Las principales industrias intensivas en energía de la Unión Europea (EIIs – Energy Intensive Industries) han lanzado un llamamiento conjunto a las instituciones europeas para que adopten medidas que aseguren electricidad asequible, estable y competitiva para el sector, en el contexto de los próximos desarrollos normativos en materia energética y de descarbonización.
En una declaración difundida en Bruselas el 3 de febrero de 2026, estas asociaciones, entre las que figura Euromines —la asociación europea de industrias mineras, metales y minerales industriales— y otras organizaciones representativas de sectores intensivos en energía, advierten que las condiciones actuales del mercado energético ponen en riesgo la competitividad industrial, la inversión y el empleo en Europa.
Los sectores afectados, que representan un volumen de negocio de más de 1,5 billones de euros y emplean a más de 6,6 millones de personas en toda la UE, sostienen que la persistencia de costes energéticos elevados, en particular de los precios de la electricidad y de los derechos de emisión de CO₂, está perjudicando gravemente su posicionamiento frente a países terceros con costes energéticos más bajos y condiciones de mercado más favorables.
Situación actual y urgencia
Según el comunicado conjunto, las industrias intensivas en energía han sufrido un impacto desproporcionado de la crisis energética, con precios mayoristas de energía todavía más del doble que antes de la crisis de 2021–2023, así como un aumento notable de los costes del carbono, que ahora son sustancialmente superiores a los niveles previos a la pandemia de COVID-19. Estas condiciones, señalan, han contribuido a un deterioro de la producción industrial y a la pérdida de empleo.

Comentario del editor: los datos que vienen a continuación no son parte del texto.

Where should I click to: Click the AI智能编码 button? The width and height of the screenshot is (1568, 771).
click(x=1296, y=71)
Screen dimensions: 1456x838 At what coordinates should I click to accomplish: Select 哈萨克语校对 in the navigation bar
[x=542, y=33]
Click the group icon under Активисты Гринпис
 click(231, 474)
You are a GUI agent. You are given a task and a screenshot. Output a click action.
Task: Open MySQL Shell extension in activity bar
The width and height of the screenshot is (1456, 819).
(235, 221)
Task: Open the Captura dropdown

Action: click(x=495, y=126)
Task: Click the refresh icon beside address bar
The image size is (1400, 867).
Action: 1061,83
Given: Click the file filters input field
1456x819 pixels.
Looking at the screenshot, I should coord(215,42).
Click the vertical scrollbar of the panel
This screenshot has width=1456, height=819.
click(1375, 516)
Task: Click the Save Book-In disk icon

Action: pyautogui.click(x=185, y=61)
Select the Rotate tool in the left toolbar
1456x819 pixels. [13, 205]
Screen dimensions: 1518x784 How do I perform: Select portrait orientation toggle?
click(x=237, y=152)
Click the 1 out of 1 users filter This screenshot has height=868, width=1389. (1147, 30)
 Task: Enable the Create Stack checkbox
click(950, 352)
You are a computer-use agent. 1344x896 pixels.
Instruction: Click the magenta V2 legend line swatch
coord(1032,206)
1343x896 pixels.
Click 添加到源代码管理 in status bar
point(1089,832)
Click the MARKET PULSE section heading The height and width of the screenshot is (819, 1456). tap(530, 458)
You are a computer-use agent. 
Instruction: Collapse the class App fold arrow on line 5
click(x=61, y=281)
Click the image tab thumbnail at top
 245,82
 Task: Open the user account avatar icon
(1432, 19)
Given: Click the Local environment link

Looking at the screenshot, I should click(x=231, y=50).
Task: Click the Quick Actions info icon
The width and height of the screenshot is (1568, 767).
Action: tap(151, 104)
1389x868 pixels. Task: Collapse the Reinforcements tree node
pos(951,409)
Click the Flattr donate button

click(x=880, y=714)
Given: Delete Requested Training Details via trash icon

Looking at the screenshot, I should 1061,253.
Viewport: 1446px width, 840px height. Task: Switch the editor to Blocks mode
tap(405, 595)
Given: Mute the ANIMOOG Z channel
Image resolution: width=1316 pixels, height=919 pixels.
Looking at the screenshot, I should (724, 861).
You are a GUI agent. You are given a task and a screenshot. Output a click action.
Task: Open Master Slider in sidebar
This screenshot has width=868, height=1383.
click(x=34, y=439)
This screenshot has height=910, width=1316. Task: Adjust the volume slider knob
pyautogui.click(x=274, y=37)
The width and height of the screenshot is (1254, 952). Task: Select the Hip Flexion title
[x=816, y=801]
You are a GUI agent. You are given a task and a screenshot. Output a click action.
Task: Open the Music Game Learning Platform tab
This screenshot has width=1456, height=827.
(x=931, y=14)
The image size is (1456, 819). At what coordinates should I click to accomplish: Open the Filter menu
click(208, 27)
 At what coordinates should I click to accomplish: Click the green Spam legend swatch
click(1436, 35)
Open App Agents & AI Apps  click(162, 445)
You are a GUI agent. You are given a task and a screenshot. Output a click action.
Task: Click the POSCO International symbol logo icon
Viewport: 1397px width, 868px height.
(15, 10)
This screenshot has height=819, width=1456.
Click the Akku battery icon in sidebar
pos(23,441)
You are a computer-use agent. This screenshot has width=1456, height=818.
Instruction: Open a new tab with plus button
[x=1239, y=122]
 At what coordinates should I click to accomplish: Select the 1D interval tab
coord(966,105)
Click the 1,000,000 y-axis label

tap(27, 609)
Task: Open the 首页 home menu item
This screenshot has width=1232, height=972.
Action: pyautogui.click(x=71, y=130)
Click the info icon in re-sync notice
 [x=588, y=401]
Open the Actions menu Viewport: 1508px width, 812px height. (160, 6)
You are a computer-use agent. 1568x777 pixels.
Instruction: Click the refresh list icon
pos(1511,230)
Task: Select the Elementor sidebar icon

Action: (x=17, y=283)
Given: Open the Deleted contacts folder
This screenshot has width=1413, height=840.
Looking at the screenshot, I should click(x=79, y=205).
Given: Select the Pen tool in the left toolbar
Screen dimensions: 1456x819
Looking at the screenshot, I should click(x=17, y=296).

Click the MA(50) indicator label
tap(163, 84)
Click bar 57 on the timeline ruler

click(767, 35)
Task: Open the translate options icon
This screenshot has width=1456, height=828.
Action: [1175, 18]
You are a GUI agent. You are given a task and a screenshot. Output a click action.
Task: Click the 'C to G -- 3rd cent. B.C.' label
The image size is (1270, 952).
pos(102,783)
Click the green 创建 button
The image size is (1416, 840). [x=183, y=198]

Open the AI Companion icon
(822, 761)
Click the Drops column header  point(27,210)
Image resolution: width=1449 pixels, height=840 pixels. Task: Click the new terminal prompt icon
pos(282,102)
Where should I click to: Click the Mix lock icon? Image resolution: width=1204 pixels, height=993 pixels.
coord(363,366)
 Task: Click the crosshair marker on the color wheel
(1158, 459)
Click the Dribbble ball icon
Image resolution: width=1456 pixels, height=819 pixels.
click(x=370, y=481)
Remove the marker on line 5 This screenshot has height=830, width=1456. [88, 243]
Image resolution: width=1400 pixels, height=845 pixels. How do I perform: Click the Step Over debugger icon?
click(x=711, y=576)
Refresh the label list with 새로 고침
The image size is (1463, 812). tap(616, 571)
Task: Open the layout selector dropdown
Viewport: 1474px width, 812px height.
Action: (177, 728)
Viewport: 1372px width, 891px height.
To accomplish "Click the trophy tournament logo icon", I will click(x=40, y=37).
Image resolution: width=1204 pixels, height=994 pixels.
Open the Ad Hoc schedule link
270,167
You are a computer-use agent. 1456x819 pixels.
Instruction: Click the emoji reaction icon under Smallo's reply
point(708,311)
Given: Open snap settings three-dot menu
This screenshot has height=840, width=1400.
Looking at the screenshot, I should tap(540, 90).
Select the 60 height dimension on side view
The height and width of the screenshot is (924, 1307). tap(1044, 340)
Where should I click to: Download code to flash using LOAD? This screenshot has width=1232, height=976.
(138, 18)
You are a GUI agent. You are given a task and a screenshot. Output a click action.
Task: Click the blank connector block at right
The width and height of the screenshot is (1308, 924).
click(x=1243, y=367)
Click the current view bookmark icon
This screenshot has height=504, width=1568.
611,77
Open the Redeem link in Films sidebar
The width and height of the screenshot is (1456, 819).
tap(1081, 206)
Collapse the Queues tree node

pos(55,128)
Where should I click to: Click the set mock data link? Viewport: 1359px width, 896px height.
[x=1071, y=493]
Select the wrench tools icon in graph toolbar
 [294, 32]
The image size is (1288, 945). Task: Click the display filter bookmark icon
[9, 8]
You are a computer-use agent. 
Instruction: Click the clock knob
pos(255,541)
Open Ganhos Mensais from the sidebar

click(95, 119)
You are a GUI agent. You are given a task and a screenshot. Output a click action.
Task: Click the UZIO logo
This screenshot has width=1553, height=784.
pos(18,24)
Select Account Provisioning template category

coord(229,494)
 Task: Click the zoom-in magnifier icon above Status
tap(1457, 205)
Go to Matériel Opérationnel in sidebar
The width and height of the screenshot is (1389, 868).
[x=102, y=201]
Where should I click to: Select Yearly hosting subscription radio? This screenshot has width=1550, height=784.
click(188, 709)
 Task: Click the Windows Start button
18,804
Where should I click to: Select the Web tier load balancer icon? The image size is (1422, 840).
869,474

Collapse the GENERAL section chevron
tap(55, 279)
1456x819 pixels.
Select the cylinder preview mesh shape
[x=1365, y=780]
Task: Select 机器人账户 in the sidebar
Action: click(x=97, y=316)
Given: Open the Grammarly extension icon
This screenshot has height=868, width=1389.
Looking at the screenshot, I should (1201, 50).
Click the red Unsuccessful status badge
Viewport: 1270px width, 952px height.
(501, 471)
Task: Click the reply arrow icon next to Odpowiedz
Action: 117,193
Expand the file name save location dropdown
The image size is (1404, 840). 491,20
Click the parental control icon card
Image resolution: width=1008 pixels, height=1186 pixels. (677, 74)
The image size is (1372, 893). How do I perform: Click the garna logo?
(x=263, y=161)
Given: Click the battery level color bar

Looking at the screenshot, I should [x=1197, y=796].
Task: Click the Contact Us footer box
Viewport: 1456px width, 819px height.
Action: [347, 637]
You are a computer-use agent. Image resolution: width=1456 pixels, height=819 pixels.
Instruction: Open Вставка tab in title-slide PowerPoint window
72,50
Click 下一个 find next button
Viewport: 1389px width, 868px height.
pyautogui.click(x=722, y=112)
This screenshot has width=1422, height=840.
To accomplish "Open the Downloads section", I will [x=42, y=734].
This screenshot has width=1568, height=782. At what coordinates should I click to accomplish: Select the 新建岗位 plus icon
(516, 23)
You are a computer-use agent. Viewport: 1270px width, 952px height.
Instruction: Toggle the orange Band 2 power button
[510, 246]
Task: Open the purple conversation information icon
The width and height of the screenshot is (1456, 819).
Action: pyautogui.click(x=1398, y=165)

Además, las asociaciones subrayan que nuevas inversiones se están posponiendo y numerosos proyectos productivos corren riesgo de cierre si no se adoptan medidas que corrijan de forma estructural la situación de costes energéticos y de emisiones en la UE. En particular, destacan el crecimiento de importaciones procedentes de países con menores estándares ambientales y de coste, lo que agrava la pérdida de competitividad europea.
Demandas a las instituciones europeas
En este contexto, las industrias hacen un llamamiento específico a las instituciones de la UE para que las próximas políticas energéticas y regulatorias, incluyendo el Electrification Action Plan (Plan de Acción para la Electrificación) previsto para el primer trimestre de 2026, incorporen medidas que permitan:
- Reducción sostenida de los costes totales de energía industrial, incluyendo precios de la electricidad, redes, impuestos y gravámenes.
- Establecer referencias de precios de electricidad competitivos que permitan a la industria operar en condiciones comparables a mercados internacionales.
- Fortalecer el marco de apoyo estatal dentro del Clean Industrial Deal State Aid Framework para facilitar inversiones en descarbonización bajo condiciones energéticas competitivas.
- Evitar incrementos adicionales en los costes de carbono que podrían agravar la presión competitiva sobre las industrias intensivas en energía.
- Estas demandas se producen mientras la Comisión Europea trabaja en la implementación de su Affordable Energy Action Plan y en la reforma del mercado eléctrico y del régimen de comercio de emisiones, iniciativas que buscan equilibrar la competitividad industrial con los objetivos de descarbonización y seguridad energética de la UE.
Importancia estratégica para la industria europea
Las industrias intensivas en energía —que incluyen sectores como los metales básicos, materiales no metálicos, papel, químicos y otros— no sólo son fundamentales para numerosos segmentos de la economía europea y para el empleo, sino que también son proveedores críticos de materiales esenciales para la transición energética, la infraestructura y otras cadenas de valor industrial. Su competitividad es, por tanto, un factor clave para la resiliencia estratégica de la Unión Europea.
La declaración conjunta subraya que, sin un marco energético que ofrezca electricidad competitiva y un entorno regulatorio estable, existe un riesgo real de desindustrialización irreversible, con pérdida de capacidades productivas y debilitación de la autonomía estratégica de la UE.